Stored items from a collection:
---------------

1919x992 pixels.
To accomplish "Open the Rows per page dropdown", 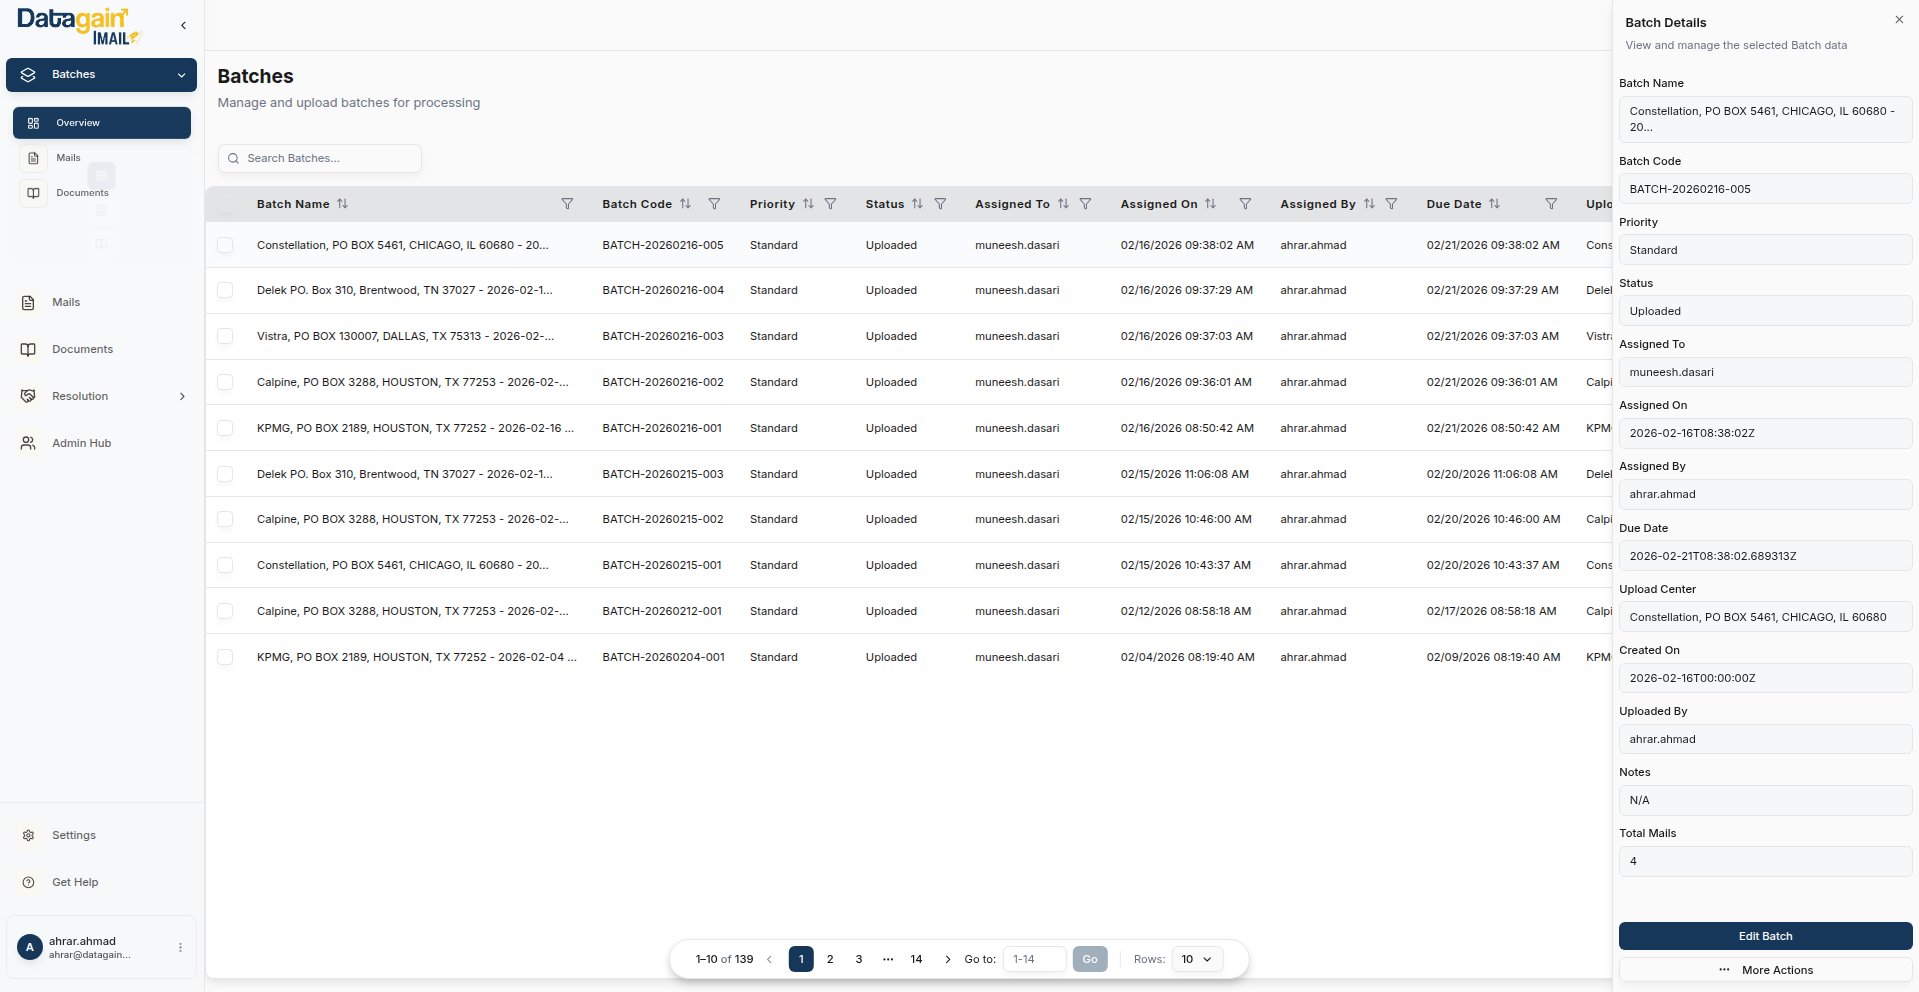I will tap(1196, 959).
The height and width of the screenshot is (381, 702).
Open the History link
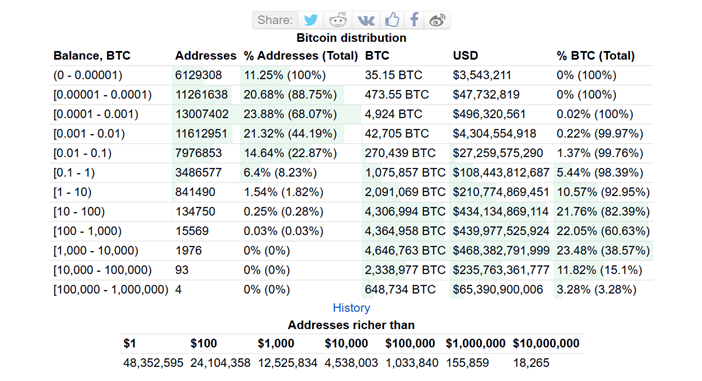pyautogui.click(x=351, y=308)
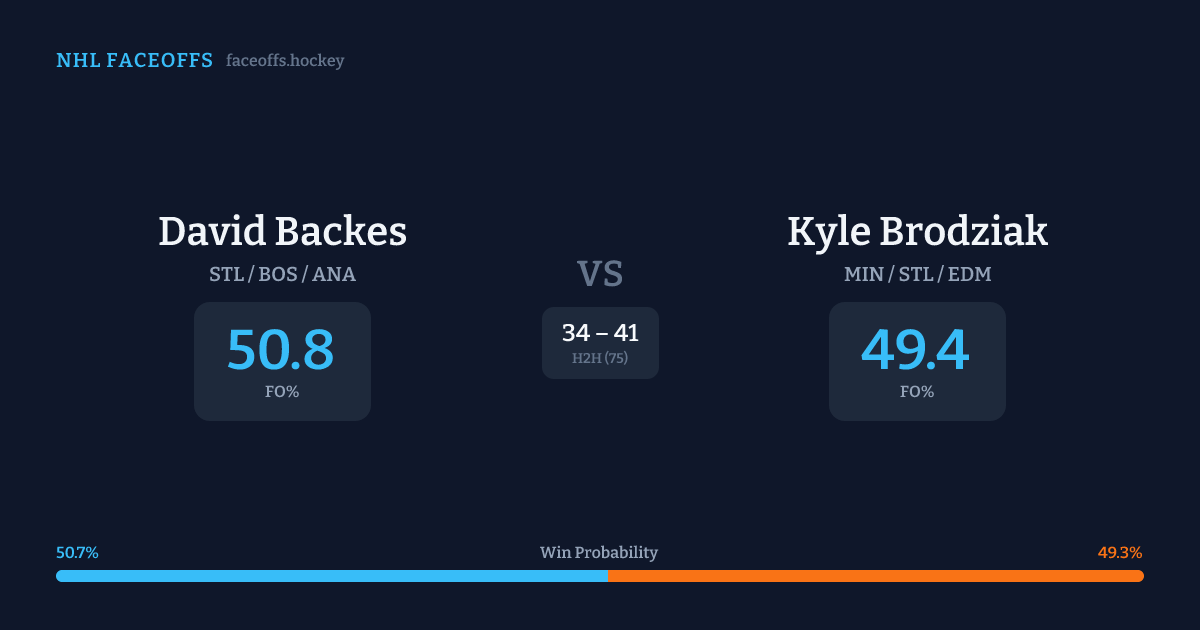Click the boundary between blue and orange bars

pyautogui.click(x=607, y=576)
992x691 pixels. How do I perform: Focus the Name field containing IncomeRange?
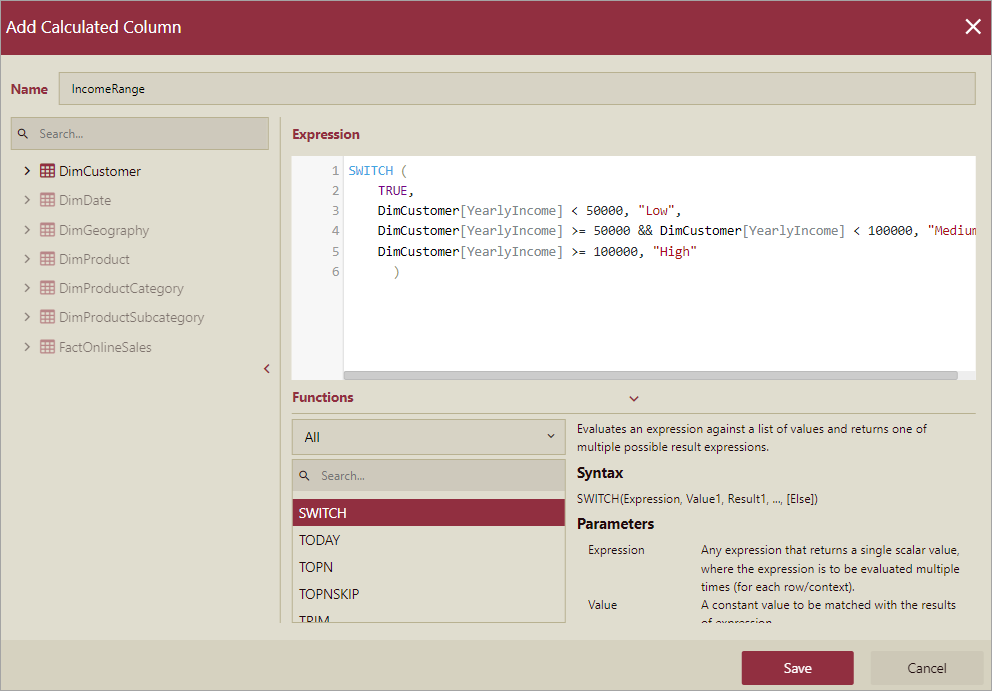coord(516,89)
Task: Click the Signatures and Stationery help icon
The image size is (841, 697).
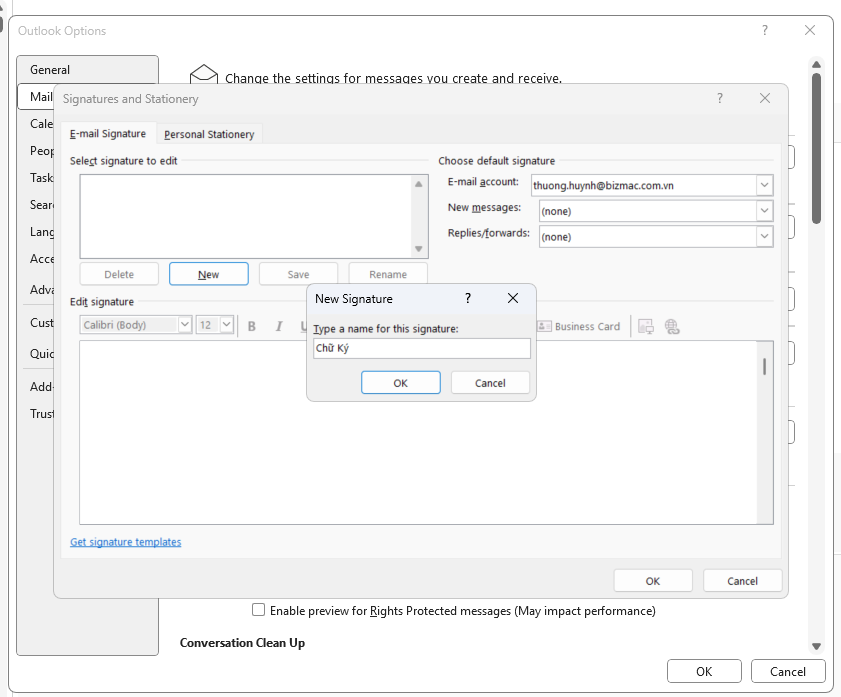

---------------

§ TASK STATEMENT
Starting at the line that contains "Task: Click the" and ending with the last line of the data, transcribe every line exactly; skip the pictures.

§ TASK RESPONSE
Task: Click the Signatures and Stationery help icon
The image size is (841, 697).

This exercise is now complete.